== Records for processing
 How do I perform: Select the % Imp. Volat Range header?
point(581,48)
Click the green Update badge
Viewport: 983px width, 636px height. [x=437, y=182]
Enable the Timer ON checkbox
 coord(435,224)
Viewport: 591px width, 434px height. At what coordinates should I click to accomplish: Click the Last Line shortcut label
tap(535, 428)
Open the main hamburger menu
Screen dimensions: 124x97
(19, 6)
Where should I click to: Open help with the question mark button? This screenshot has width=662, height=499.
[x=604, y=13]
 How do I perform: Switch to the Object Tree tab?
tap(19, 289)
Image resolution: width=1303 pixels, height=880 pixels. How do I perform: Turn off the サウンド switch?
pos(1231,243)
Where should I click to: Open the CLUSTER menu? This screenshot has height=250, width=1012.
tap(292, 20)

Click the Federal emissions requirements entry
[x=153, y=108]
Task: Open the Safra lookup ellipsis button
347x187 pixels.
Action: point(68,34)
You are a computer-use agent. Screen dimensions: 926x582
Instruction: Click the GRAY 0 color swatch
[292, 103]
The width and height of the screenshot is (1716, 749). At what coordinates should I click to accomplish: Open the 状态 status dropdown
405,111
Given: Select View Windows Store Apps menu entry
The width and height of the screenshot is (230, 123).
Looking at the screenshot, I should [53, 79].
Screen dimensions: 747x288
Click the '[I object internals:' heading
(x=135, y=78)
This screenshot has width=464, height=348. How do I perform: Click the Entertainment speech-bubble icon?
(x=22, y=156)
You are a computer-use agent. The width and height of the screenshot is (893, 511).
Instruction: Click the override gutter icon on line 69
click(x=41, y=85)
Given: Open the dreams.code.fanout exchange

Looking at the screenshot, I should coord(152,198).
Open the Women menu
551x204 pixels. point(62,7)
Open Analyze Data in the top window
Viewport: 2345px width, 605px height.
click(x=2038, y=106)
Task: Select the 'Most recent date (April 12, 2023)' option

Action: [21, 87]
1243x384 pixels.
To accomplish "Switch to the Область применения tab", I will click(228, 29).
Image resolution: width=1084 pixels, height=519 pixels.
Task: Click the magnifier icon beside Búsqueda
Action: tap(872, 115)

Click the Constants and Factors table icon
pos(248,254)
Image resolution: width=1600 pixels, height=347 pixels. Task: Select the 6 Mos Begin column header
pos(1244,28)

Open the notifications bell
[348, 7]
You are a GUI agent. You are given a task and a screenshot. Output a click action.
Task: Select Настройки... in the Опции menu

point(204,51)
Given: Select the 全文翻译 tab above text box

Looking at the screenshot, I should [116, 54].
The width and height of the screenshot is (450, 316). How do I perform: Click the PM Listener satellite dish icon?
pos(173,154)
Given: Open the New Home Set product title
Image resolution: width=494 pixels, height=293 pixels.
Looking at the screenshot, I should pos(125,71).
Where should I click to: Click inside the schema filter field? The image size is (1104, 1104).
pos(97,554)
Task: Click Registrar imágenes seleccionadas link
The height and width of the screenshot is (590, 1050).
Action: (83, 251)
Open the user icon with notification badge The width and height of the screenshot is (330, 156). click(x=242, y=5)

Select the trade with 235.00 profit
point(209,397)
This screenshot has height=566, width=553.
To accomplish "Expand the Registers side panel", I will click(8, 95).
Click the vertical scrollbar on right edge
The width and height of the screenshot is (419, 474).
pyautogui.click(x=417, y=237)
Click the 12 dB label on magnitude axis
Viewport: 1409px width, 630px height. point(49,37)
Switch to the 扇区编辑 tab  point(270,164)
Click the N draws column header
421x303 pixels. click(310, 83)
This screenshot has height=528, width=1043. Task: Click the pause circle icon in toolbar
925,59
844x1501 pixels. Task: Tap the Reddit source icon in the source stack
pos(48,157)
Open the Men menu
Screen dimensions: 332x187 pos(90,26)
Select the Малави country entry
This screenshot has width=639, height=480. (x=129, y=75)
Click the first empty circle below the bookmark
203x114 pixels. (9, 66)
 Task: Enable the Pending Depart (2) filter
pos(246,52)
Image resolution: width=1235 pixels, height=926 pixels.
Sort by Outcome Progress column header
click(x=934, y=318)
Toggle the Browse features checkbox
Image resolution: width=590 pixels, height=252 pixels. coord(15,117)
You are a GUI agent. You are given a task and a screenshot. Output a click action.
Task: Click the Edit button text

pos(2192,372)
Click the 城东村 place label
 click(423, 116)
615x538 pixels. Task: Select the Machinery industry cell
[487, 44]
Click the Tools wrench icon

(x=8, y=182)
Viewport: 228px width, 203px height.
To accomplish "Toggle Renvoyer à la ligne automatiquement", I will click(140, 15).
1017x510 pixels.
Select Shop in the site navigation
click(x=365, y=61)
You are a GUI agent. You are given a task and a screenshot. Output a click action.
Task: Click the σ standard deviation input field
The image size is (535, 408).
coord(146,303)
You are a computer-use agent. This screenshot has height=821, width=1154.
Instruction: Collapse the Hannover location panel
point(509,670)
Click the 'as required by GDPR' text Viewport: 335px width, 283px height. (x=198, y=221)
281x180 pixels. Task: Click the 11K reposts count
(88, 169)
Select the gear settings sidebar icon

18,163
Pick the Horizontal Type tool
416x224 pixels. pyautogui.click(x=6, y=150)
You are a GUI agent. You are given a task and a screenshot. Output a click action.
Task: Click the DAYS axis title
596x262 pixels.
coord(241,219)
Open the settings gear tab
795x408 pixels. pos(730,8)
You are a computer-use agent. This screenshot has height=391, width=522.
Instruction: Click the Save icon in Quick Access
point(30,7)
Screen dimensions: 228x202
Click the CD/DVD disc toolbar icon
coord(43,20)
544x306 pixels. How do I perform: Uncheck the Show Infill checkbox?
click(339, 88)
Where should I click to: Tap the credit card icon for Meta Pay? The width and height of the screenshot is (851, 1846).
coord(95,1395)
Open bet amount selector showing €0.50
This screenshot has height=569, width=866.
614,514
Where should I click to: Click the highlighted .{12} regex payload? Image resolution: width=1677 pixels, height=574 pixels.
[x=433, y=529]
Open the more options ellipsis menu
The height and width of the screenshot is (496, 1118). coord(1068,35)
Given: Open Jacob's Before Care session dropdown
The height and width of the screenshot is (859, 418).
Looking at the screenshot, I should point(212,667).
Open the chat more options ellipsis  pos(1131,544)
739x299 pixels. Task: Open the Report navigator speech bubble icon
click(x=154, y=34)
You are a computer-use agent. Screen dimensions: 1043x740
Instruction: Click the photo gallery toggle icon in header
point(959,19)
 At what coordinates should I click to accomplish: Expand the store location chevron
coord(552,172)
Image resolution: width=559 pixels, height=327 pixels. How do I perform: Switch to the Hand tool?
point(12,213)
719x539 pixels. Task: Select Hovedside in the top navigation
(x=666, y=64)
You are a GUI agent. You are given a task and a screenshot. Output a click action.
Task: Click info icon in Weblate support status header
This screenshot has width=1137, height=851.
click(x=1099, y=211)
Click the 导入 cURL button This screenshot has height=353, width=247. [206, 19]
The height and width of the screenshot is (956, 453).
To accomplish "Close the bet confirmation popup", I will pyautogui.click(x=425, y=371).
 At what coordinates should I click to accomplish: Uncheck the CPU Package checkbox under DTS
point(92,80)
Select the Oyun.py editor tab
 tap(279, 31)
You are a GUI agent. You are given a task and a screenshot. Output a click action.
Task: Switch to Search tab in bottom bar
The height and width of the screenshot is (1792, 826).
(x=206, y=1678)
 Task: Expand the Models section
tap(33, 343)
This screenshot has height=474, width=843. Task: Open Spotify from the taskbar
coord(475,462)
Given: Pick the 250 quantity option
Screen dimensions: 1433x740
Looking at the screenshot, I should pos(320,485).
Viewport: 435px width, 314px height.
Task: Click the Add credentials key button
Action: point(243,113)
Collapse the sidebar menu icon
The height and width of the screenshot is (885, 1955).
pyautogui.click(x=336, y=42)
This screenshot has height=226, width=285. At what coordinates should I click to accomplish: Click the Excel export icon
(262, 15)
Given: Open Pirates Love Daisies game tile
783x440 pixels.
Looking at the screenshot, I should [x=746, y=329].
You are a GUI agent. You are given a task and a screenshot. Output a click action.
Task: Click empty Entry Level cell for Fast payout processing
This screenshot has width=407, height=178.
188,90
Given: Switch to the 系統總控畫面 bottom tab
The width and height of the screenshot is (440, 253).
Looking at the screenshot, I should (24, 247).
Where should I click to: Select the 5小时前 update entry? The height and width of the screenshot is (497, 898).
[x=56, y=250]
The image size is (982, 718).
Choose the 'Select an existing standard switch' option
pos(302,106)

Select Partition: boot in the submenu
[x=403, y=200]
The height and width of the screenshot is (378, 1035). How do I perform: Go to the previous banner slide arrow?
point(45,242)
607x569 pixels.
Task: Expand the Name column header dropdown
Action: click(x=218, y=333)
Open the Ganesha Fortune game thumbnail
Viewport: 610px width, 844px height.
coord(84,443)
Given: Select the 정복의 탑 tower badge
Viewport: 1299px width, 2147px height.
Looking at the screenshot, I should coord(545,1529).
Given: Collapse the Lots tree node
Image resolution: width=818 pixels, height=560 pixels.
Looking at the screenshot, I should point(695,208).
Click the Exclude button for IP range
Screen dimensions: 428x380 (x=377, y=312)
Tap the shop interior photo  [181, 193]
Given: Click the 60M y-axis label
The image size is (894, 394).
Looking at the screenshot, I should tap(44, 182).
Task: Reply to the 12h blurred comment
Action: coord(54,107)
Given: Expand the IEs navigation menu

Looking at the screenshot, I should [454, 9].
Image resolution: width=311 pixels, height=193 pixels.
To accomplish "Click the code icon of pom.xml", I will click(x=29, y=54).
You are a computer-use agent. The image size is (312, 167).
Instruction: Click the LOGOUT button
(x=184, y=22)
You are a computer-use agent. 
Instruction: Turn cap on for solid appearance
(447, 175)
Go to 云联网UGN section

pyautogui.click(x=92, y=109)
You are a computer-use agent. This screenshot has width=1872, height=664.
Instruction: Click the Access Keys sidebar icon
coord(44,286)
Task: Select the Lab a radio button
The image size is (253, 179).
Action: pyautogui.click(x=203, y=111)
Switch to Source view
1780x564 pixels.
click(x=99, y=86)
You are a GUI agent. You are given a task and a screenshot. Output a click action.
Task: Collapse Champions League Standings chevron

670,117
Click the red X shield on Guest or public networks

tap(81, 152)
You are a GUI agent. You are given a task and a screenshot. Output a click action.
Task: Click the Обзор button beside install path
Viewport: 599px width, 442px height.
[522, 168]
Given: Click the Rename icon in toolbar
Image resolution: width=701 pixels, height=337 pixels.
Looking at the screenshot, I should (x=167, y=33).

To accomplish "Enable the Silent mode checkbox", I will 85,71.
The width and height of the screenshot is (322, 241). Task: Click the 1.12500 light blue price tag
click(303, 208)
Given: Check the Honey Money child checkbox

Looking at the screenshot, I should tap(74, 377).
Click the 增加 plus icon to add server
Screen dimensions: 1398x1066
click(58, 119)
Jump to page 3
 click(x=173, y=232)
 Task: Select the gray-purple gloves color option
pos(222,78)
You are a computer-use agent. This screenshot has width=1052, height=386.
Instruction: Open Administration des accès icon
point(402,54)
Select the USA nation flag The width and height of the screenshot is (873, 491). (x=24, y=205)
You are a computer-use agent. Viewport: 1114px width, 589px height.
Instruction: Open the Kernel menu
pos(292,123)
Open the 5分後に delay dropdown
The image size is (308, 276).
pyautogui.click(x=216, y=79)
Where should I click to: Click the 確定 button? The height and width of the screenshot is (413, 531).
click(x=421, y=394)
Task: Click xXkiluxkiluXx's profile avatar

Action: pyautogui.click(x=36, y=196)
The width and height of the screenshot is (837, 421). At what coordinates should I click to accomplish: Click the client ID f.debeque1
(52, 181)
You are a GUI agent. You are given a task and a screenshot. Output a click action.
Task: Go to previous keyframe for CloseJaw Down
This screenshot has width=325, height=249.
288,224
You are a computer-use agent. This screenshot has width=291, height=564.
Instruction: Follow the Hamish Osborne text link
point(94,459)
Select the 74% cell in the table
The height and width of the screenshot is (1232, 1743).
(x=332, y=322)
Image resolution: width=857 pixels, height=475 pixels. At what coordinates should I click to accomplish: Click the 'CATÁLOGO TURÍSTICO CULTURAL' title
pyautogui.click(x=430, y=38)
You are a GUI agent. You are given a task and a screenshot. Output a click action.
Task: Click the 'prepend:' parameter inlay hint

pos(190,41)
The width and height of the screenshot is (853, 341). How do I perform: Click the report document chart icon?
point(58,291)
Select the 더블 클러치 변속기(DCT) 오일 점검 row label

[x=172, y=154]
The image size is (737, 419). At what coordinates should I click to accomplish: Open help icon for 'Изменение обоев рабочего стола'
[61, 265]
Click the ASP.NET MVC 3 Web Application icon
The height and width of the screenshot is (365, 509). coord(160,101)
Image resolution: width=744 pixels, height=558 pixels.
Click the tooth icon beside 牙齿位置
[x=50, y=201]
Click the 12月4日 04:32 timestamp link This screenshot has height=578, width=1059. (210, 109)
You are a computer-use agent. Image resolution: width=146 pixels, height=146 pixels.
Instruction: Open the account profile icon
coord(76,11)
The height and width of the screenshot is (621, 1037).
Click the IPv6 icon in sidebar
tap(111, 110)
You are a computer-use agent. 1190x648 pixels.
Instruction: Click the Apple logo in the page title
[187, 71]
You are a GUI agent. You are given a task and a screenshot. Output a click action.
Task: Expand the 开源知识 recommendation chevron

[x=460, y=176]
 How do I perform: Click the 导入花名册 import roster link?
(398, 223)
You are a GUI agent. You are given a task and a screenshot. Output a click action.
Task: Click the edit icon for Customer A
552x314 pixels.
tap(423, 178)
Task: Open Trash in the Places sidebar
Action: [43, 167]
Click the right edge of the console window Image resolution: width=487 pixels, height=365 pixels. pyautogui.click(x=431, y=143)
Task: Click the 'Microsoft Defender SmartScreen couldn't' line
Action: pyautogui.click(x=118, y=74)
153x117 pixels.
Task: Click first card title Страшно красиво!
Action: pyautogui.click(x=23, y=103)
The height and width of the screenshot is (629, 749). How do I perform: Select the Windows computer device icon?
====
_Directions for this task_
What you give back must be the stretch above, starting at the line with "How do I perform: Switch to the Object" and ending at the line with "You are a computer-use agent. Screen dimensions: 926x582", copied exactly.

_Problem solution_
 How do I perform: Switch to the Object Tree tab?
tap(19, 289)
Image resolution: width=1303 pixels, height=880 pixels. How do I perform: Turn off the サウンド switch?
pos(1231,243)
Where should I click to: Open the CLUSTER menu? This screenshot has height=250, width=1012.
tap(292, 20)

Click the Federal emissions requirements entry
[x=153, y=108]
Task: Open the Safra lookup ellipsis button
347x187 pixels.
Action: point(68,34)
You are a computer-use agent. Screen dimensions: 926x582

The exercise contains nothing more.